The issue of the bill to lower the minimum age of criminal liability to 9 years old indicates a lack of progress in the outlook of many of our solons today. It would seem that this proposition is a mere shortcut or excuse for any real attempt at genuine reforms of our justice system. The apparent lack of an innovative solution to the problem of children in conflict with the law, as embodied by the said bill, is a clear sign of an entrenched Gerontocracy – the rule of the old – reminiscent of the bureaucracy of the Soviet Union in its dying days.

What do I mean by Gerontocracy? Is it simply that those in power are elderly politicians whose days of glory are well past? No, Gerontocracy means not that the men and women of power are old in the sense of their advanced age, but rather their perspectives and ideals are unsuited for our fast changing world. So much so, that we ourselves are trapped in the very conventions that has set our conditions to be what is it today; lacking in progress in many areas that are now openly questioned and redefined by the public (e.g. gender roles and restorative justice), reminding us of Rizal’s allegory in El Filibusterismo that the country is like a bowl floating aimlessly in a river. A Gerontocracy is therefore the continuing stagnation of a country as it struggles to move forward due to the myriad of forces holding it back.

What does this Gerontocracy do to us?
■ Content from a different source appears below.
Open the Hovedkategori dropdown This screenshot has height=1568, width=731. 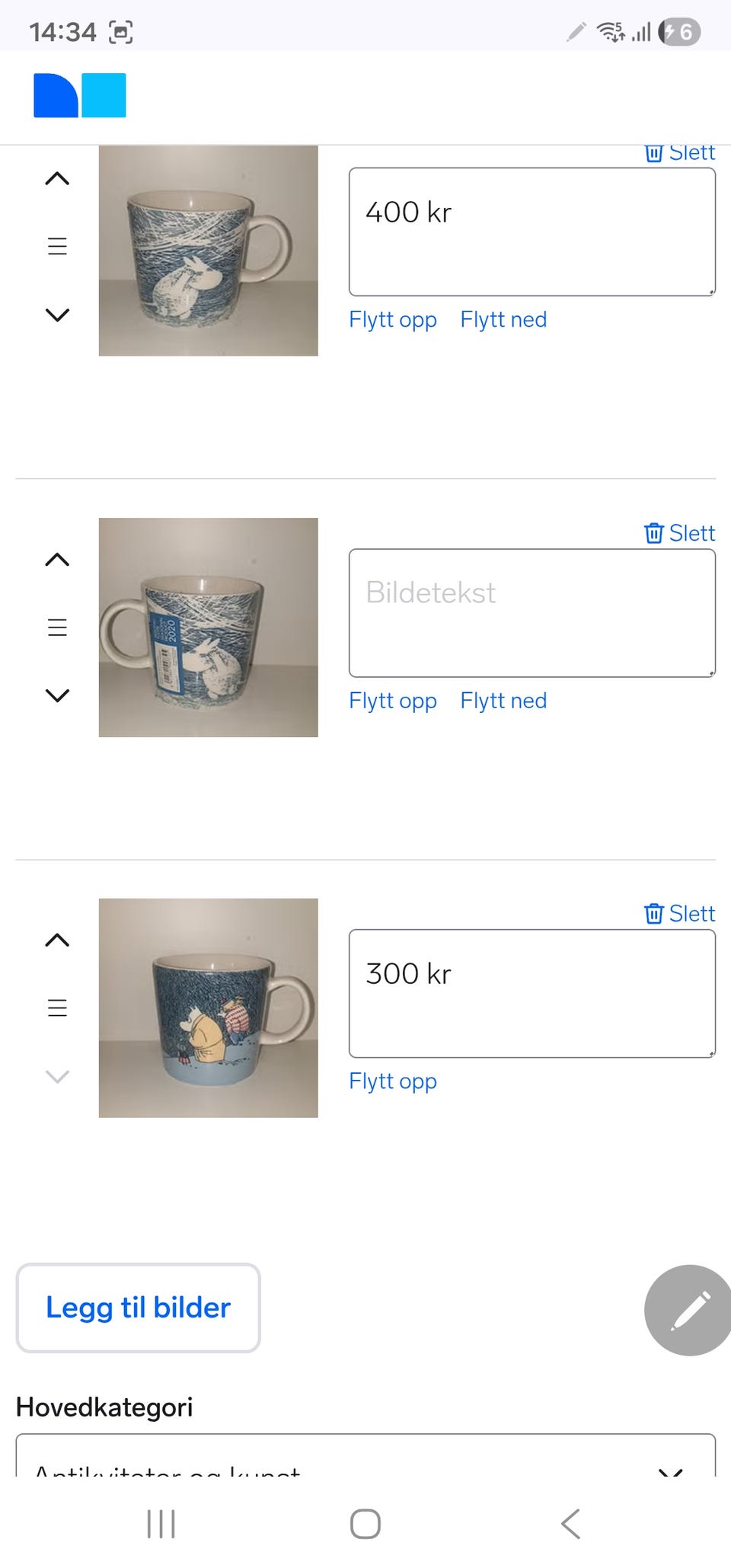(366, 1461)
Well, in the issue at hand, it has allowed for a renewed interest in putting children into jails for petty crimes rather than protect them from the vicious influence of syndicates and others. This lack of innovation on the solution of incarceration signals quite clearly how the mentality of quick fixes has never gone away. Remember how certain people have called for a war on drugs to curb the narcos? Remember how a strongman was built-up as the solution to all our woes as a country? Think about it, this is a gerontocracy for we have tried to use the same old tools to solve the same old problems rehashed time and time again over the generations.

Therefore, the gerontocracy we are facing is not just a rule of old politicians and their old power-relationships to each other and the people. What we are facing is the continuation of old obsolete ways of thinking that continue to shape us. I am not casting a wide net here, there are great filipino traditions worth passing down to the next generation for which I have the utmost respect. But I am labeling the backward and often self-destructive ideas like the lowering of the minimum age of criminal liability – yet again – as gerontocratic tendencies that are better left stored in the attic.

We have so far condemned the bill as a violation of the rights of children, my proposed course of action now is to view the whole sordid affair as a manifestation of what happens when obsolete ideas that have been rejected before is resurfaced despite what experiences tell us.